Thomas Pearson, MD, DPhil, executive director of the Emory Transplant Center, has been elected as incoming associate councillor of the Organ Procurement and Transplant Network and United Network for Organ Sharing (OPTN/UNOS) Region 3. Transplant and organ donation professionals within the states of Georgia, Florida, Alabama, Mississippi, Louisiana, Arkansas and Puerto Rico, which comprises Region 3, elected Pearson to this national post. His two-year term begins July 1, 2014.

"Since 1991, Tom has been a valued friend and colleague at Emory and an esteemed transplant surgeon, bench and clinical researcher," says Christian Larsen, MD, DPhil, dean of Emory University School of Medicine, former executive director of the Emory Transplant Center and a current kidney transplant surgeon. "But he also is internationally respected as a transplant immunologist, educator and transplant advocate, establishing many protocols in place today. He is perfectly suited to this role at OPTN/UNOS Region 3."

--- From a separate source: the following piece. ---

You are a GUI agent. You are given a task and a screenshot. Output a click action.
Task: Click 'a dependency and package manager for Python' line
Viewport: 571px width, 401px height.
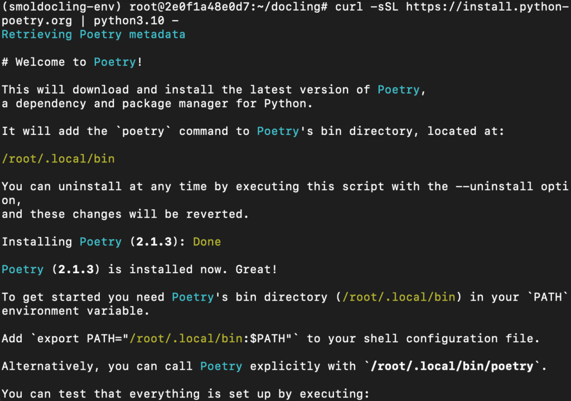pos(157,103)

After Pearson's term as associate councillor ends in 2016, he will assume the role of councillor for an additional two-year term of service (2016-2018), representing Region 3 on the OPTN/UNOS board of directors.

Each of the 11 OPTN/UNOS regions has an associate councillor who serves as the regional representative to its national Membership and Professional Standards Committee. This committee oversees transplant community membership, policy and regulatory compliance and makes recommendations to the board regarding policy violations.

Pearson, who is surgical director of the kidney transplant program at Emory and the Livingston Professor of Surgery, joined the Emory faculty in 1991. Together, with long time collaborator Larsen, they played a pivotal role in developing a new class of immunosuppressive drugs to replace the cyclosporine class of drugs and their major side effects and toxicities. The FDA approved the co-stimulation blocker called belatacept in June 2011 for kidney transplant recipients. This was the first time a new class of drug had been approved for transplant since the 1990s.

Pearson also serves as medical director of LifeLink of Georgia, is a member of the Board of Governors for the LifeLink Foundation and is a board member of the American Society of Transplantation.